** Opening Data under study block **
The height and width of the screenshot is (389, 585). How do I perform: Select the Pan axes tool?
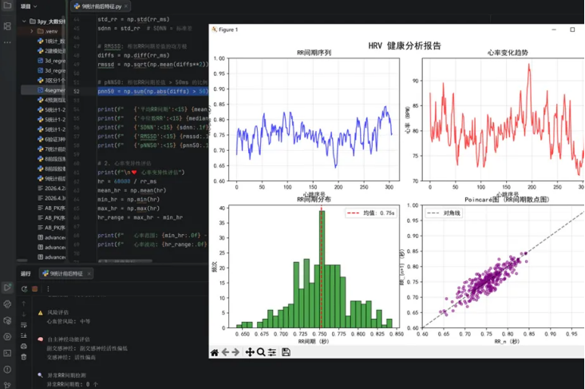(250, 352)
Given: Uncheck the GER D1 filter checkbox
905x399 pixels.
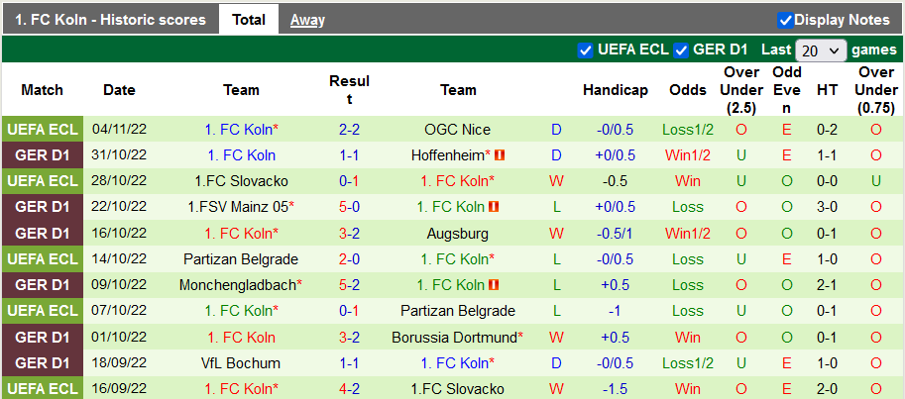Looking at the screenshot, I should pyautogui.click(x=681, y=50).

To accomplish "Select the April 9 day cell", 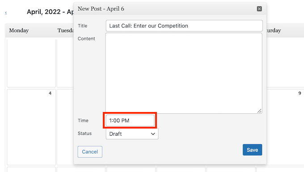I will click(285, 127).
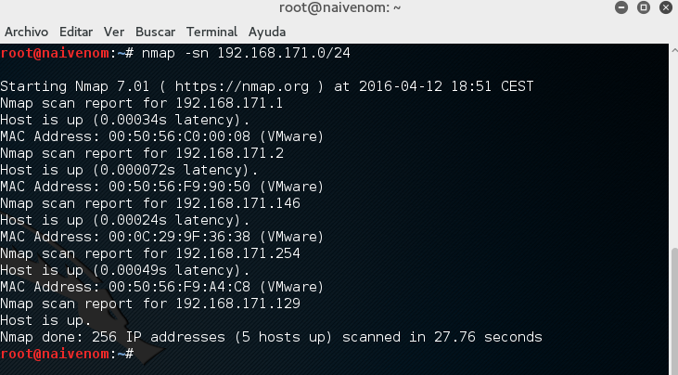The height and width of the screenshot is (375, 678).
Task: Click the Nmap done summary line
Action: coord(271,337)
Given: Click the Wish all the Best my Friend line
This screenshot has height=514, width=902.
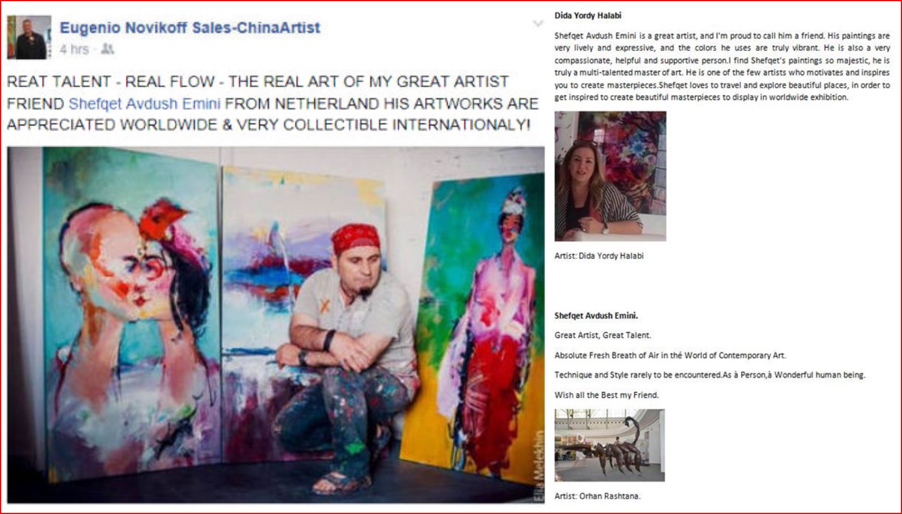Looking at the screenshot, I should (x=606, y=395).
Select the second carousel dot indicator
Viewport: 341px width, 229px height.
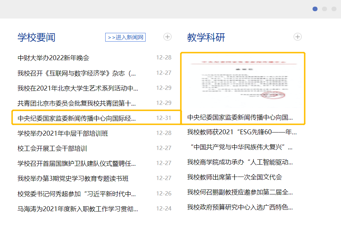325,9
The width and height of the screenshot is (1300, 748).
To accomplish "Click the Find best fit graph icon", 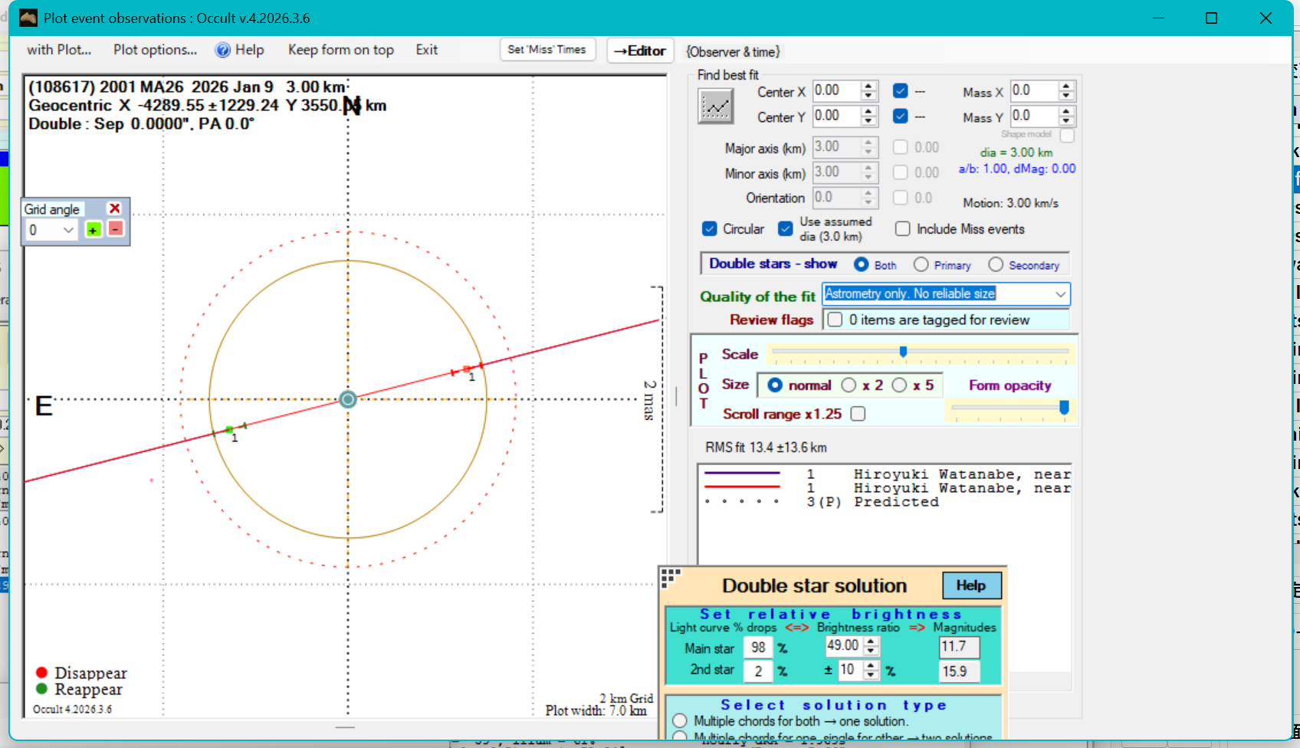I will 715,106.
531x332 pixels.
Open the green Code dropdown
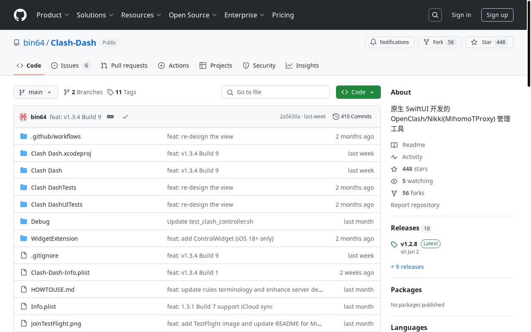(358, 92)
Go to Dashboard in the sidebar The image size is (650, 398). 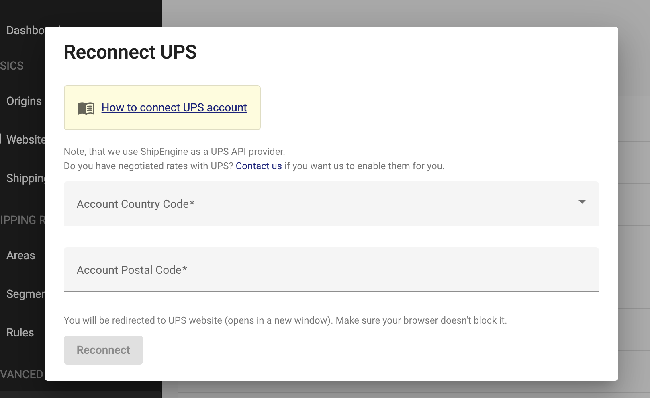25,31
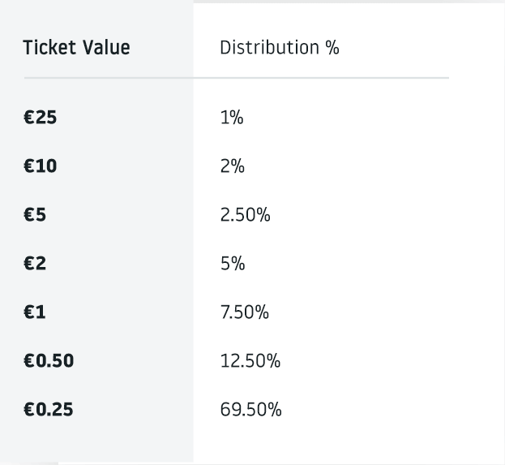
** Closing Data under study block **
**Problem requirements**
Identify the lines of the entries containing the string "Given". Copy each such line.

**Result for this exercise**
Given: Uncheck the GER D1 filter checkbox
Given: Click the Wish all the Best my Friend line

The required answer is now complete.